Supplied entries >>
───
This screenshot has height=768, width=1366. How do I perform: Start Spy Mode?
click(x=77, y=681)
───
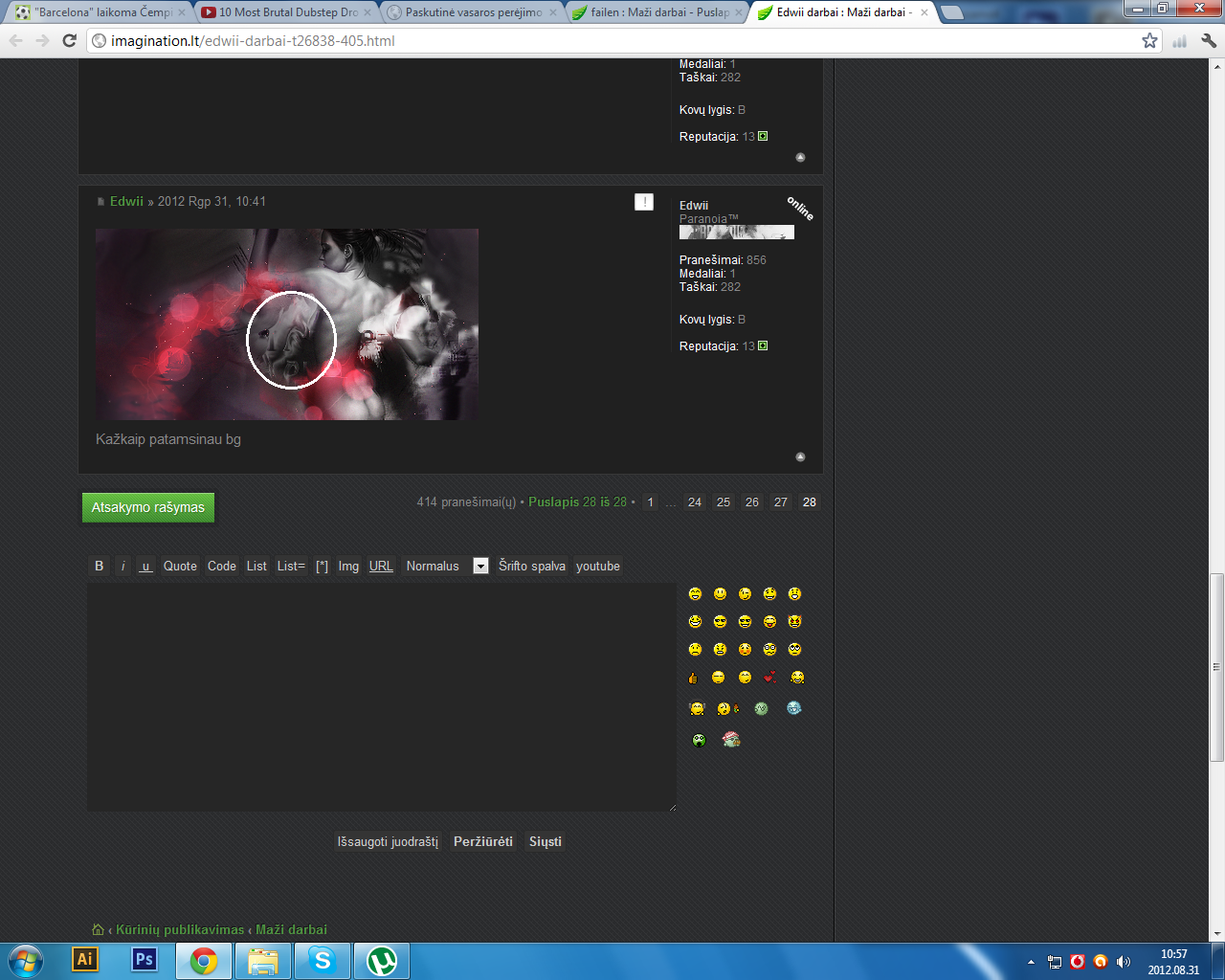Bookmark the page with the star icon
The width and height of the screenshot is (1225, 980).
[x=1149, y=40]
───
Your goal >> Write out the lines from the line with "This screenshot has" to the line with "click(x=77, y=681)", swapping "Spy Mode" for "Stealth Mode" and leaving everything else unchanged.

Solution for this task >>
This screenshot has height=768, width=1366. How do I perform: Start Stealth Mode?
click(x=77, y=681)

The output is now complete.